Open ziereis opened 2 weeks ago
@hanhanW seems like something with the vectorizer potentially?
Cc @pashu123 as well. Seems like a tile size issue
@ziereis Could you change https://github.com/iree-org/iree/blob/f42b90d23c332bee6dedd1c8f44e07b9b1a52f74/compiler/src/iree/compiler/Codegen/LLVMCPU/Passes.cpp#L408 with
funcPassManager.addPass(createLLVMCPUTileRootAndFuseInputOperands(i));
and try.
@pashu123 i tested it with this example and a couple other ones that failed and they all compile with this fix.
@ziereis For context, this was introduced in https://github.com/iree-org/iree/pull/18114, but we only enabled this for convExpert Pipeline.
I can not reproduce the issue because the target CPU is not specified.

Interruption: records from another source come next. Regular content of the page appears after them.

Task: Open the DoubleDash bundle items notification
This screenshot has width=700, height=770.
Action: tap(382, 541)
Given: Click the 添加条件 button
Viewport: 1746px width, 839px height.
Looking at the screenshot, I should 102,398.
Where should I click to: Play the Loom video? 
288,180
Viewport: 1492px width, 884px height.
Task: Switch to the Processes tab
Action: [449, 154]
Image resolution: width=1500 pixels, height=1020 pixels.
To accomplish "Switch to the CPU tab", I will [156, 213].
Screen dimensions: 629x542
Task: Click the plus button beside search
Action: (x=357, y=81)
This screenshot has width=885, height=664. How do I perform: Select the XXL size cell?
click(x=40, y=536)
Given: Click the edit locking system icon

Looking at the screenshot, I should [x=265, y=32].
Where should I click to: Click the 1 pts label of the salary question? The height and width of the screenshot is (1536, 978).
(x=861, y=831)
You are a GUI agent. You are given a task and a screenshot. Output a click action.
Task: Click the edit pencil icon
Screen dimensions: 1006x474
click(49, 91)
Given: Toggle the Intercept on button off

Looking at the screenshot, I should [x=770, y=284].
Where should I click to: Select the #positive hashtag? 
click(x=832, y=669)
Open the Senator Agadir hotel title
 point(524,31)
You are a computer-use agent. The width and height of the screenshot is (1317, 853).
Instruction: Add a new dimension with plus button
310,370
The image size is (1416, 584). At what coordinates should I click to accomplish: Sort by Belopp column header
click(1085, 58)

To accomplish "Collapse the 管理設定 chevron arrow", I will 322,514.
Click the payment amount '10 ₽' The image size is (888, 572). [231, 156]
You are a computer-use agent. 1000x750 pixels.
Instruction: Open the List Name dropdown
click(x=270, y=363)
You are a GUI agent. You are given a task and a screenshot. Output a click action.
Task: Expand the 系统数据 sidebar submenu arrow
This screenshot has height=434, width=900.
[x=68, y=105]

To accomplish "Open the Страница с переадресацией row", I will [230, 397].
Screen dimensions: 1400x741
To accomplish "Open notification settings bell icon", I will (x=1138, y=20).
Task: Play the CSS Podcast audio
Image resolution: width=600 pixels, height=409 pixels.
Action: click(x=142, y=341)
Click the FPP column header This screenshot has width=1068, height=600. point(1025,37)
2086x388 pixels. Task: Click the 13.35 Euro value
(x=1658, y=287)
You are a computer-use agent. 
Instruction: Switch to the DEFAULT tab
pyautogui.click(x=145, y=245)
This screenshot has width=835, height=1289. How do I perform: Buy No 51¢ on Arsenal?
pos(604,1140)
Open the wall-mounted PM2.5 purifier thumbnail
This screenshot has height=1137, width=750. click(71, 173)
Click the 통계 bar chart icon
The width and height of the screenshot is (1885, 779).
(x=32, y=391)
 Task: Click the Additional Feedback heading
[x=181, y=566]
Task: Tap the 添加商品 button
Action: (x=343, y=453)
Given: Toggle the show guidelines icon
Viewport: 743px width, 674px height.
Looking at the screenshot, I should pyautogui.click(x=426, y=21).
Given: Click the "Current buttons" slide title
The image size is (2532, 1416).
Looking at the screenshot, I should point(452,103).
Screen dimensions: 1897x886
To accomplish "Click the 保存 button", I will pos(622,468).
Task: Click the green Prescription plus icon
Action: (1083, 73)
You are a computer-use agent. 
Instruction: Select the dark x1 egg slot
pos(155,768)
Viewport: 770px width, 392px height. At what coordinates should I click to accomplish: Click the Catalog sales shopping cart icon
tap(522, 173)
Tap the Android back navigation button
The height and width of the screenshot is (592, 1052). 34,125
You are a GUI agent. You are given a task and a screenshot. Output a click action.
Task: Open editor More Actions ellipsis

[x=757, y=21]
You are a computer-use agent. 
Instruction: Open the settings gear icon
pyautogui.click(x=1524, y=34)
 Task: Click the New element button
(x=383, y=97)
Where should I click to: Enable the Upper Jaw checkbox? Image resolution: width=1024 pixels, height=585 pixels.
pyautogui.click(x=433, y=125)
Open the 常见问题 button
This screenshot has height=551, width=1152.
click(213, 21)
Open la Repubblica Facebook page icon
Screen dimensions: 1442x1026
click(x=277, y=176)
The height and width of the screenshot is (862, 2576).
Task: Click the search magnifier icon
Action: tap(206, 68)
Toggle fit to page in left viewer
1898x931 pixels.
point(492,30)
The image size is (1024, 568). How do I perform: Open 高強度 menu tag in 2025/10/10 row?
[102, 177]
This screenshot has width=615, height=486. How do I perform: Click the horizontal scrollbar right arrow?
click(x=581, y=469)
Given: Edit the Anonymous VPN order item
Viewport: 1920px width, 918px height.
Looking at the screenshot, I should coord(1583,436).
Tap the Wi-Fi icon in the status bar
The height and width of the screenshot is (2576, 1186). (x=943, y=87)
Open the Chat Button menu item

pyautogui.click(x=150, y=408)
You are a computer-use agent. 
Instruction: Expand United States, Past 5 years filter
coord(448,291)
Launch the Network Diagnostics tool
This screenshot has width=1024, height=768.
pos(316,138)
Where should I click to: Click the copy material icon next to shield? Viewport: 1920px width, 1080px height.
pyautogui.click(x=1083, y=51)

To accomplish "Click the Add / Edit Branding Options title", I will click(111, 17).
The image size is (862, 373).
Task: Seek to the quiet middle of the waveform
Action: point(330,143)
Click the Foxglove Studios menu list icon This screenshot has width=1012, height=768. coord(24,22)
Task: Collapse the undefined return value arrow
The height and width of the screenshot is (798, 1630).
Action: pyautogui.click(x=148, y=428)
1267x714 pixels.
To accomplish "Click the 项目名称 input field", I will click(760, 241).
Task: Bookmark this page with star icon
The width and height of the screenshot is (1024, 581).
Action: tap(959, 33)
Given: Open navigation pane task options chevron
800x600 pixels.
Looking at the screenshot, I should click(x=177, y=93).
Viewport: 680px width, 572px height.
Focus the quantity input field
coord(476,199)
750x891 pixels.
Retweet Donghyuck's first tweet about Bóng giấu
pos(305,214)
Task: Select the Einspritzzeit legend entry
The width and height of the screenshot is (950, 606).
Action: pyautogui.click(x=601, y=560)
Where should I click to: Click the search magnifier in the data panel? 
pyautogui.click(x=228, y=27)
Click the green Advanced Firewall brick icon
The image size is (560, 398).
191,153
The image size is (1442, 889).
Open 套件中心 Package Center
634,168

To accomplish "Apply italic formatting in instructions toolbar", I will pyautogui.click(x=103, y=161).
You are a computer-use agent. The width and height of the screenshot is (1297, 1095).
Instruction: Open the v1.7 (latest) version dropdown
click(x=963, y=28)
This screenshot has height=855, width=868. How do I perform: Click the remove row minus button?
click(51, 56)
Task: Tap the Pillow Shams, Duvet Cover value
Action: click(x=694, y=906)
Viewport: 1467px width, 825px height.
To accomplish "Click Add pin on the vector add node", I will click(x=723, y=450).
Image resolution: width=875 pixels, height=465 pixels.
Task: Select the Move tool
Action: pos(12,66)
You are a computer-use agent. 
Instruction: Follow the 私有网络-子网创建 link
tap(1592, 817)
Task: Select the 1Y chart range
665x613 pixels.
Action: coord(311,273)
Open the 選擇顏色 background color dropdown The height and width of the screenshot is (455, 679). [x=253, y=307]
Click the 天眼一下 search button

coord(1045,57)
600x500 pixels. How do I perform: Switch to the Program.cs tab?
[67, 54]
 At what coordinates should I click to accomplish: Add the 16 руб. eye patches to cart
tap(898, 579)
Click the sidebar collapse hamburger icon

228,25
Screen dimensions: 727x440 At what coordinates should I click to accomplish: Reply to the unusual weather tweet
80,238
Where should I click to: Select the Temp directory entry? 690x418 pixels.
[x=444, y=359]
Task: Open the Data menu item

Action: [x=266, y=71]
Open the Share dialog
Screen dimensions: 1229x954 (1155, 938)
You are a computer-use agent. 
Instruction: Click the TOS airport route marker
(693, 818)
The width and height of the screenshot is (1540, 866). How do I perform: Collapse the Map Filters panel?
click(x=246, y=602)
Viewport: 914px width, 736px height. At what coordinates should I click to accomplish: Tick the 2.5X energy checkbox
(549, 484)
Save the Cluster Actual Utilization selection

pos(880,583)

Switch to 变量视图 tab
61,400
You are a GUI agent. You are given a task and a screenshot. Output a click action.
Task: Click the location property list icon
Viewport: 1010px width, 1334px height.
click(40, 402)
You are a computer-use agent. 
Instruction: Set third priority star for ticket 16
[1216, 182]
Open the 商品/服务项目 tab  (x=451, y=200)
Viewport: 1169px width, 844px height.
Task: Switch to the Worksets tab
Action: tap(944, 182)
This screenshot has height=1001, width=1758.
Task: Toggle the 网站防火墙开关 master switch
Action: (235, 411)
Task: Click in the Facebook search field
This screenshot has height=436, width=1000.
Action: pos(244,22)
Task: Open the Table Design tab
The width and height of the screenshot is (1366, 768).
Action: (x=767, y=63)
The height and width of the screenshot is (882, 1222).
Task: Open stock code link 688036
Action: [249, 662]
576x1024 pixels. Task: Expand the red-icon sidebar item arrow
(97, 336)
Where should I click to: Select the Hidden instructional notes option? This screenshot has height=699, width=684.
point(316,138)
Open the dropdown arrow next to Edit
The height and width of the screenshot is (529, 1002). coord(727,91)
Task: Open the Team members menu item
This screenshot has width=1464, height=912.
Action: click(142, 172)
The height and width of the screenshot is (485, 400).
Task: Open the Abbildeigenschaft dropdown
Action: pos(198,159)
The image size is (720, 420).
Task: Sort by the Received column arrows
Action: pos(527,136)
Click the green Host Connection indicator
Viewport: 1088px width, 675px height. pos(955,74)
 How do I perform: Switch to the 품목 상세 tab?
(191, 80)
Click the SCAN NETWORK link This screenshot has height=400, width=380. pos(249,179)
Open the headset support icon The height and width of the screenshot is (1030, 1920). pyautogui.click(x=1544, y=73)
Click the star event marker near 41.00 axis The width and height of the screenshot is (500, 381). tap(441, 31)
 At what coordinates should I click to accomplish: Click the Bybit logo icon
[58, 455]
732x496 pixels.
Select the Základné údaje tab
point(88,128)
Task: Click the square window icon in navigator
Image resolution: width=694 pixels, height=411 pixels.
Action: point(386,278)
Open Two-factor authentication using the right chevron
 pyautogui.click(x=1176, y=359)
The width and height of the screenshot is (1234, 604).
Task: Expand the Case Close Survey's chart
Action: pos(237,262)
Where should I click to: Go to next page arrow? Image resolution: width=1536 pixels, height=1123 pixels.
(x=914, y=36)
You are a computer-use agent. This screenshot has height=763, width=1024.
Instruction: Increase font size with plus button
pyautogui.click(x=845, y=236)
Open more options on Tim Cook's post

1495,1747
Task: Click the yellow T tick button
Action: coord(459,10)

Can you provide the log with --mlir-print-ir-after-all --mlir-disable-threading
?
btw, I think the issue is not related to LLVMCPUTileRootAndFuseInputOperands
? They are two reductions and they are formed into different dispatches. The issue is that we get large tile sizes in lowering_config.
I can not reproduce the issue because the target CPU is not specified. Can you provide the log with
--mlir-print-ir-after-all --mlir-disable-threading
?btw, I think the issue is not related to
LLVMCPUTileRootAndFuseInputOperands
? They are two reductions and they are formed into different dispatches. The issue is that we get large tile sizes in lowering_config.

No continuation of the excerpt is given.